Cicely, realismo mágico norteamericano

Durante muchos años Doctor en Alaska fue una serie que se anunciaba de vez en cuando en la 2 de Televisión Española y que se emitía muy tarde, al menos para un chico de ocho o nueve años. Ya solo con eso, con un simple anuncio y la inconfundible melodía de su tema de entrada, se quedó grabada en mi memoria. Nunca vería Doctor en Alaska en aquel momento, en su primera emisión en nuestro país, pero ya entonces deseaba hacerlo e incluso mentía a algunos amigos diciéndoles que la noche anterior había engañado a mis padres y había estado viendo aquella misteriosa serie.

En fin, no creo que entonces fuera una marca de estatus ver una comedia de estas características, con independencia de sus múltiples premios Emmy y los reconocimientos de la profesión. Menos aún ahora, cuando sus sencillas tramas, carentes de conflicto evidente o acción frenética, aburrirían al más reflexivo nativo digital, superviviente pasivo del aluvión de imágenes, noticias falsas, debates artificiales y sofismas recubiertos de una apariencia científica de los que se compone y alimenta eso que llaman actualidad.

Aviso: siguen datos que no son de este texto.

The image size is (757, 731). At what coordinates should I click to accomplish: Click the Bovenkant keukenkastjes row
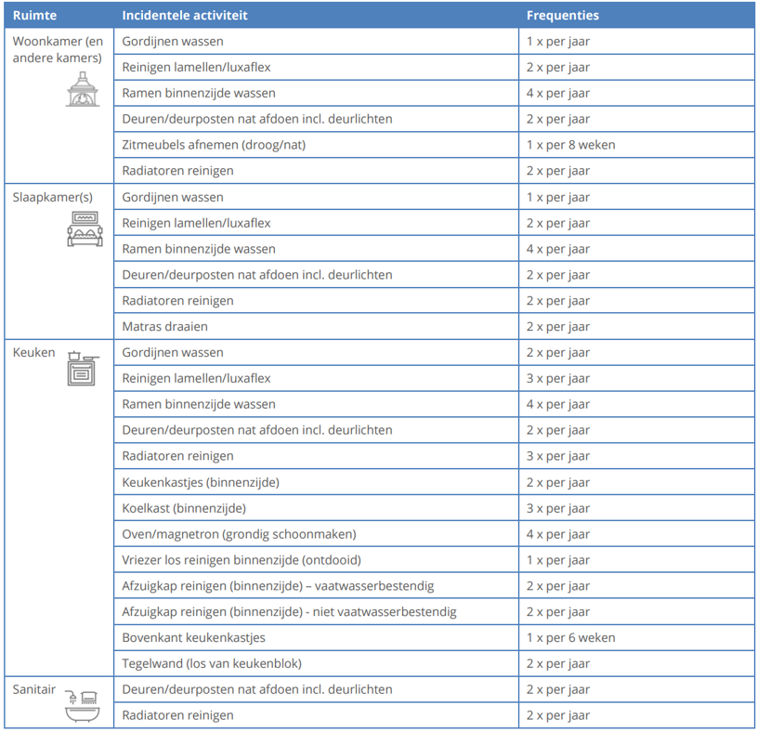click(x=193, y=638)
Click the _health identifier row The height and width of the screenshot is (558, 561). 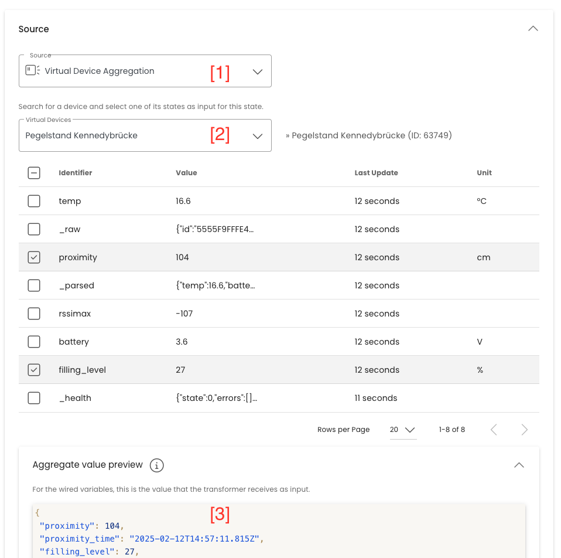[x=75, y=397]
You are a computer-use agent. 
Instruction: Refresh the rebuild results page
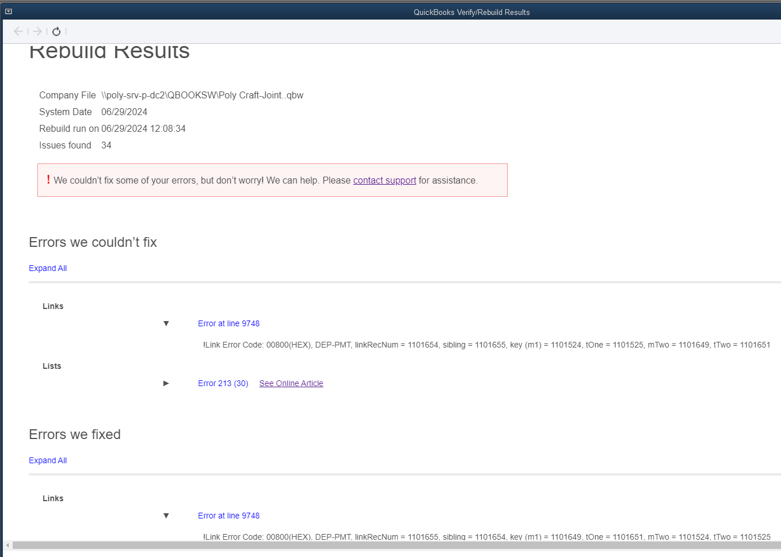click(56, 32)
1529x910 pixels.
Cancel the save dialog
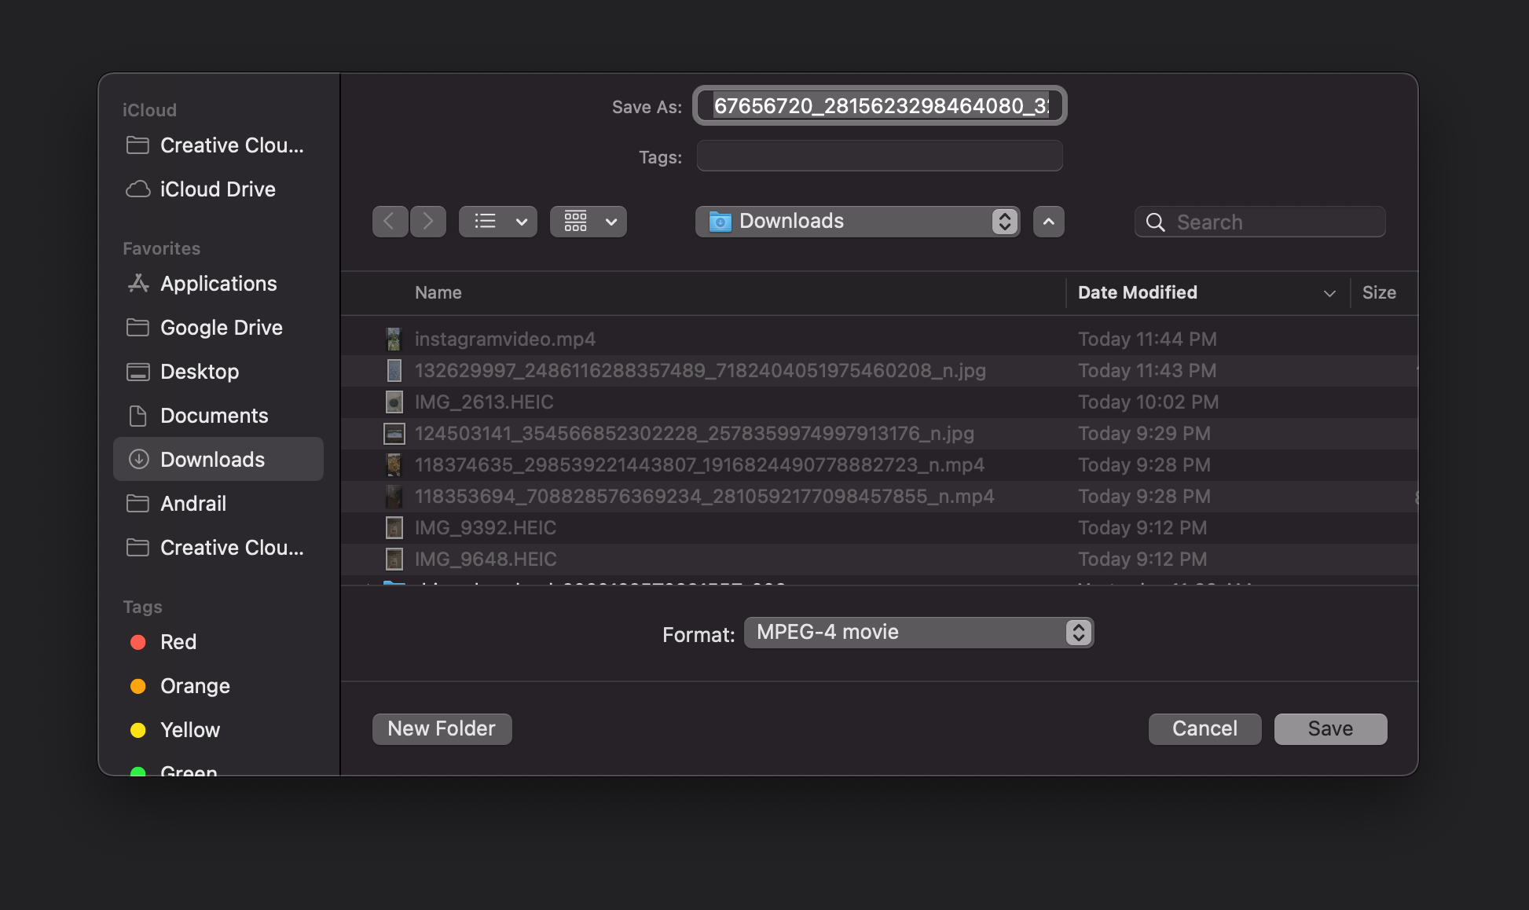pos(1204,728)
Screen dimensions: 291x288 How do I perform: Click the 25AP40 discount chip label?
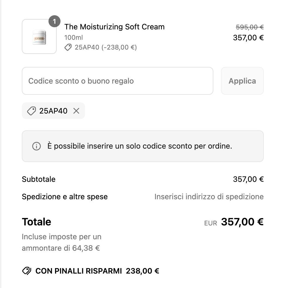[x=53, y=111]
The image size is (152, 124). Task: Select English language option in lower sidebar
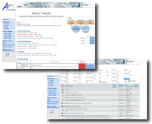pos(52,113)
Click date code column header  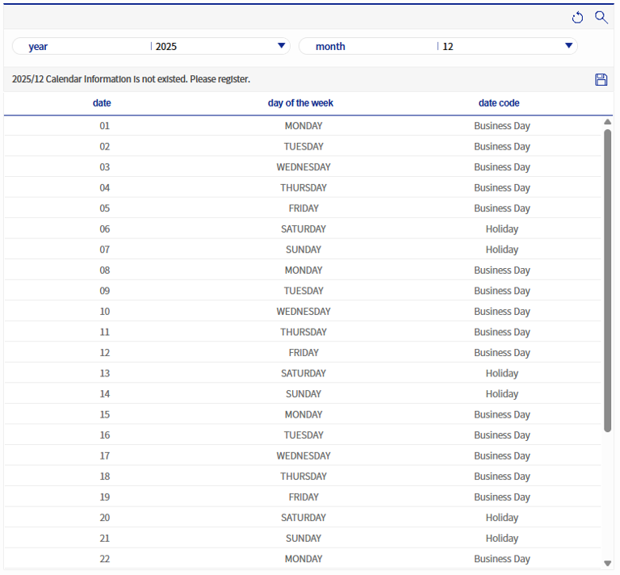(x=499, y=103)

Pero allí, en el lejano Noroeste, en la frontera entre las dos grandes potencias del siglo XX, comparecen todas las grandes cuestiones que aún deberían desvelarnos. En Cicely, sus ciudadanos se despiertan escuchando al presentador de la radio local citando a Byron, Whitman o Tolstoi. También la berrea de los ciervos o el graznido de los grajos, en función de la época, pues sobre esta pequeña aldea la naturaleza cae con toda su densidad, de manera que sus habitantes aceptan sus designios con un estoicismo innato, ajeno a las modas, sin la necesidad de gurús o guías espirituales, de influencers o chamanes a su cargo, aunque Ruth Anne tenga casi todas las respuestas y Ed Chigliak, un indio que sueña ser director de cine, las más afinadas preguntas.

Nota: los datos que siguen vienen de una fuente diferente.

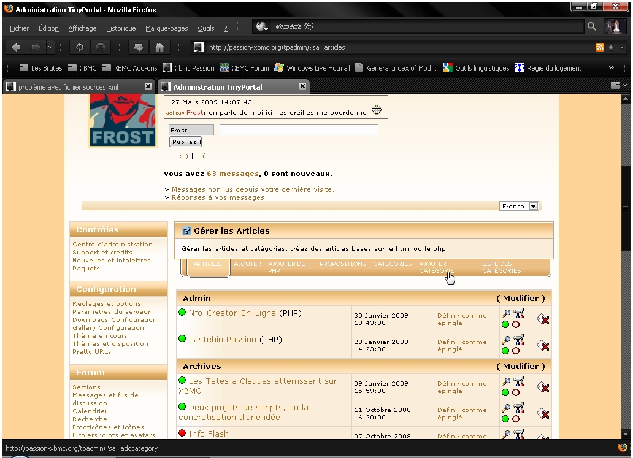Click the search magnifier in Wikipédia search box
The width and height of the screenshot is (633, 458).
pyautogui.click(x=592, y=27)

Me habría aburrido en Cicely, lo confieso. Echaría de menos el ruido de la ciudad, el anonimato y la seguridad de que el vecino no me incomodará en la noche, tal es el pacto social de no agresión al que hemos llegado. Tampoco estoy seguro de que mi aprendida actitud cartesiana hacia la vida pudiera casar bien con el absurdo que tantas veces dicta sentencia en este pequeño submundo apartado de la civilización. Pero lo aprecio como espectador, acepto la suspensión de la incredulidad, me arropo y me sueño en Alaska, bajo un manto de estrellas cuya luz es lo único que les sobrevive, pues se extinguieron hace tiempo, como los antepasados de los actuales habitantes de Macondo.

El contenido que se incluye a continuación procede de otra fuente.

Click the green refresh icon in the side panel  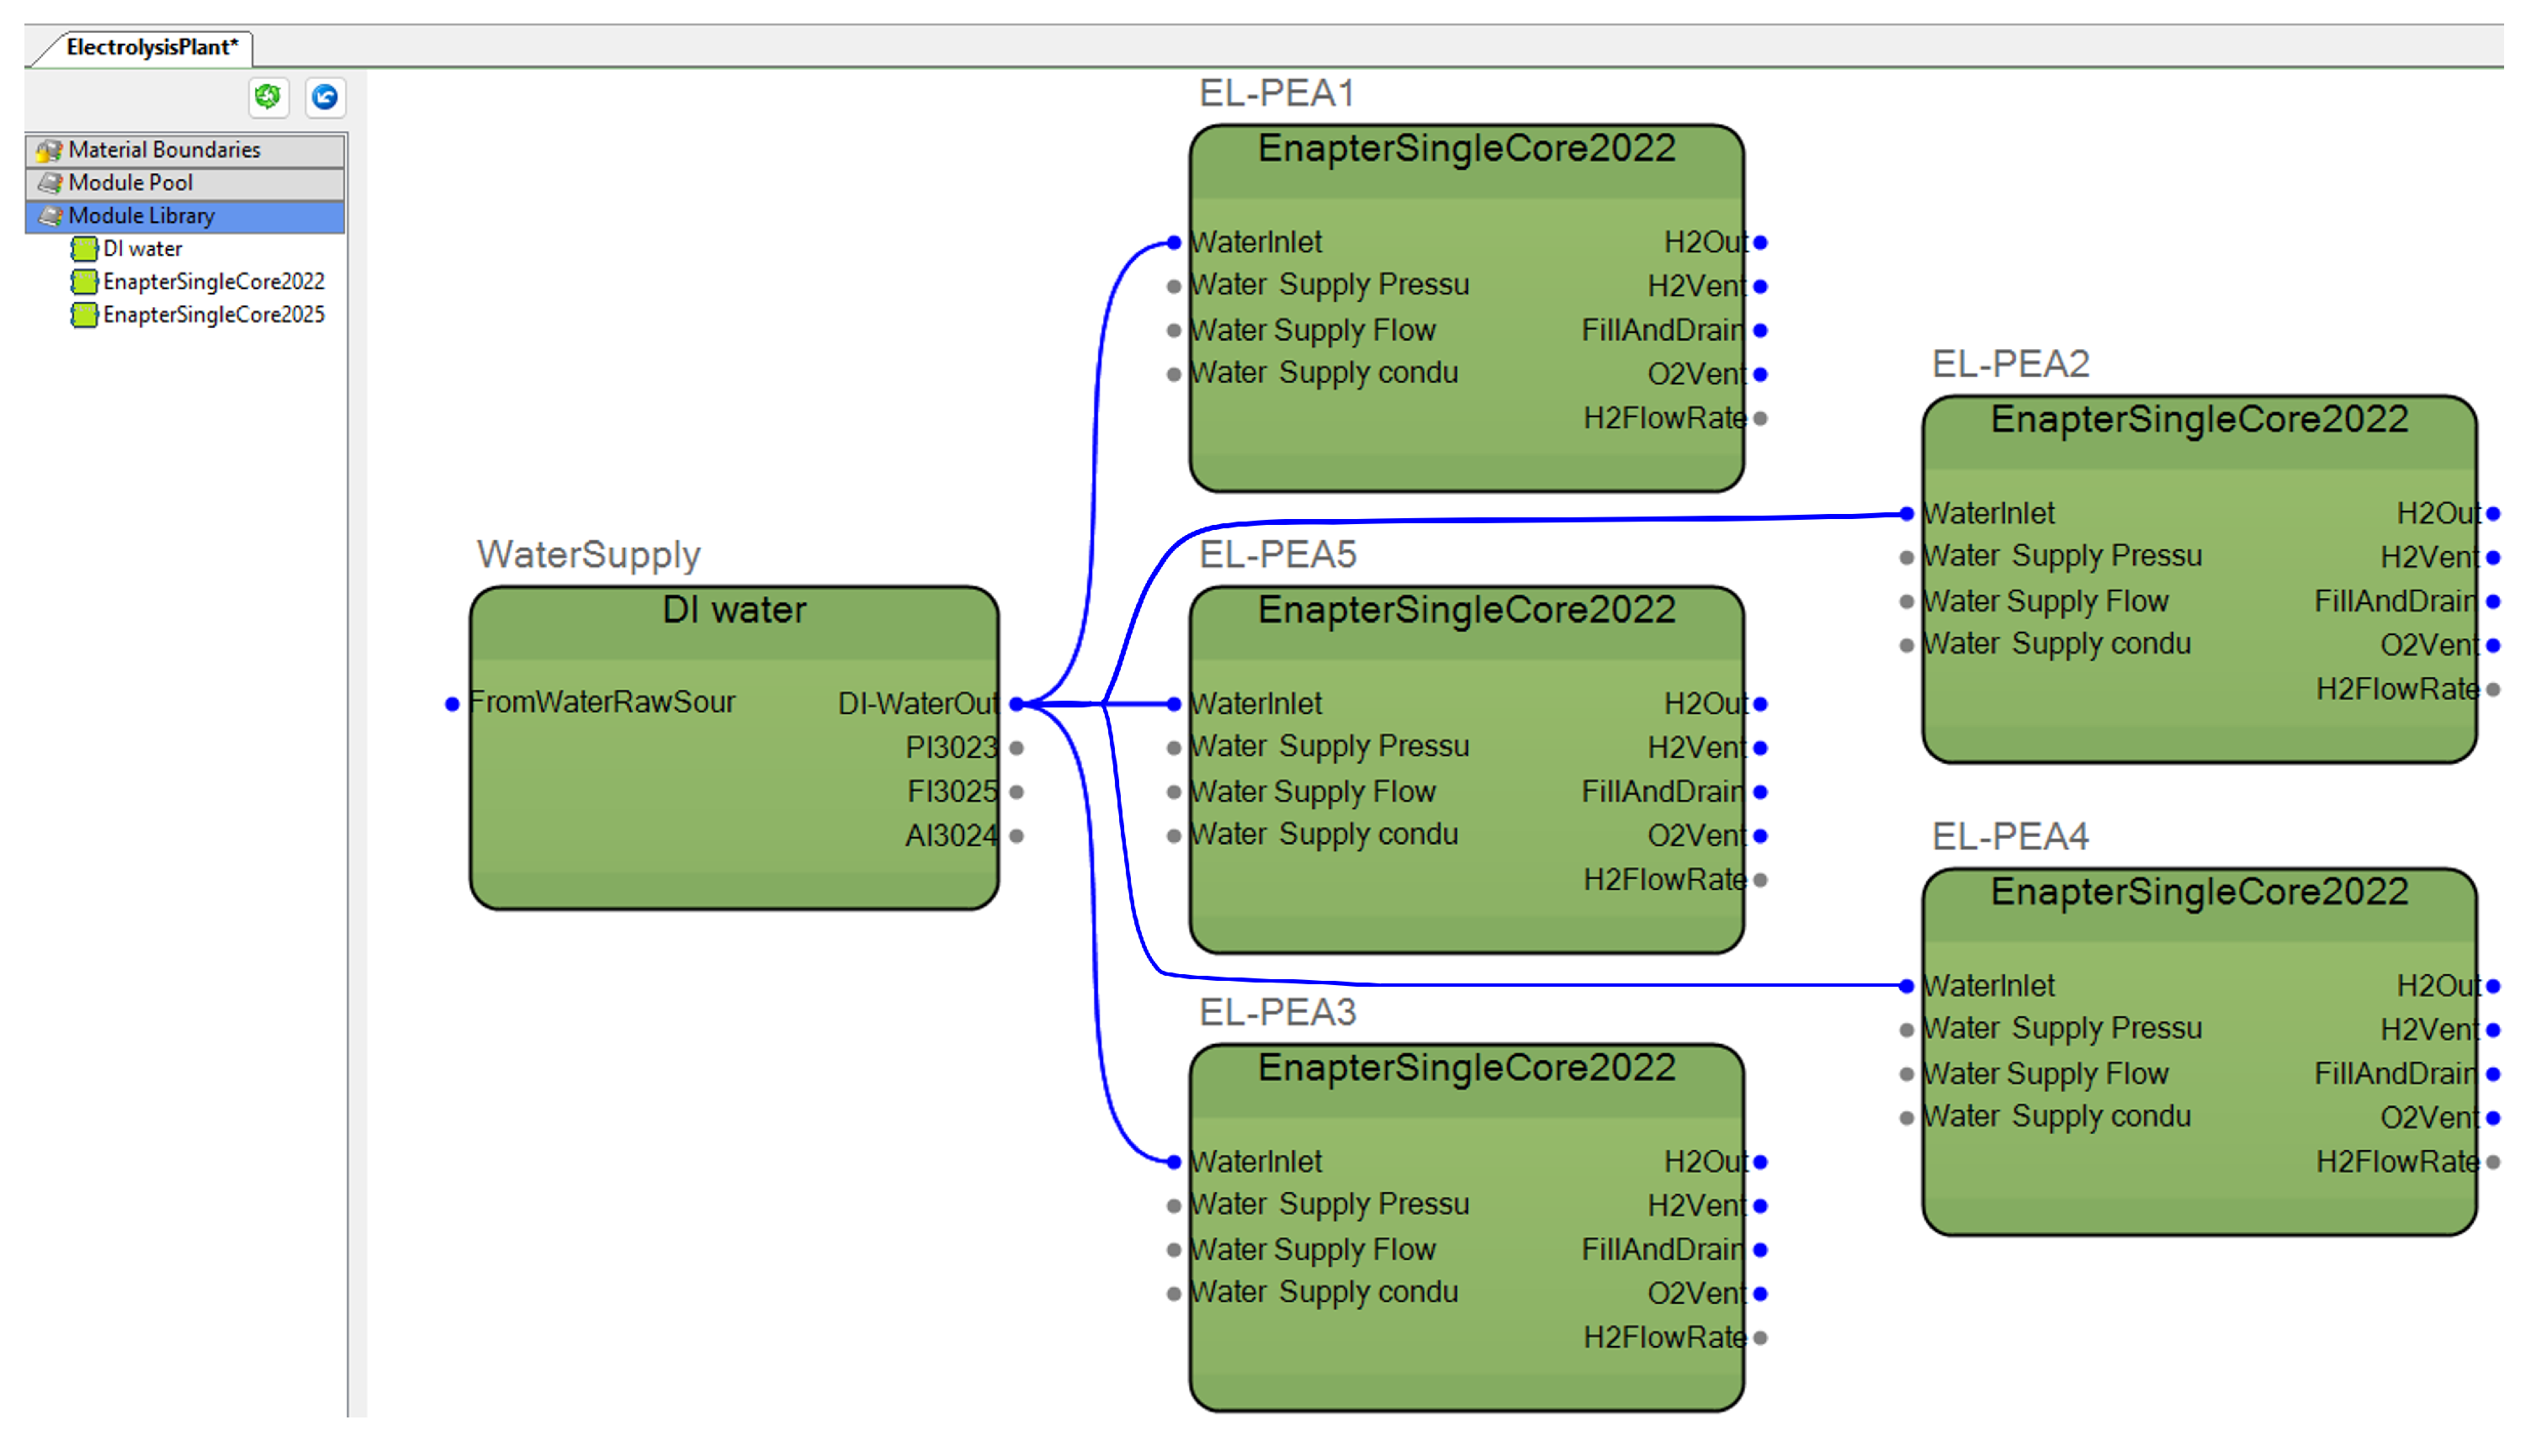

Como nuestro yo salvaje, cada vez más domesticado, a veces en nombre de la cultura, que es universal; otras a golpe de política, tantas veces, y cada vez más, paleta, corta de miras y sectaria. Por suerte, Cicely no aparece en el mapa, no está en la agenda de los censores de nuestro siglo, que en este intento de traer la utopía a nuestra vida cotidiana, el cielo a la tierra, aunque se confiesen ateos, están terminando con todas esas aldeas, pequeños círculos, materiales o virtuales, en los que todavía se escucha la radio, se lee a Whitman, se confiesan pecados en público y los seres humanos se fusionan con la naturaleza recuperando su lado primitivo, también a la hora de relacionarse con la muerte, la certeza más elemental.

Esta vez no les engaño. Un genial invento de la misma civilización que me domestica y aburre, Filmin, me ha regalado la oportunidad de ver Doctor en Alaska a una hora decente, en versión original y remasterizada. Ahora conozco el sencillo argumento de una serie que es sobre todo una mezcla ideal de atmósfera y personajes, todos ellos construidos a partir de un estereotipo para luego sorprendernos con su continua y sutil evolución. En Cicely nada es lo que parece. En ella, al contrario que en nuestro actual marco democrático, en nuestras ciudades sin estrellas y caminos transitados, todo es posible.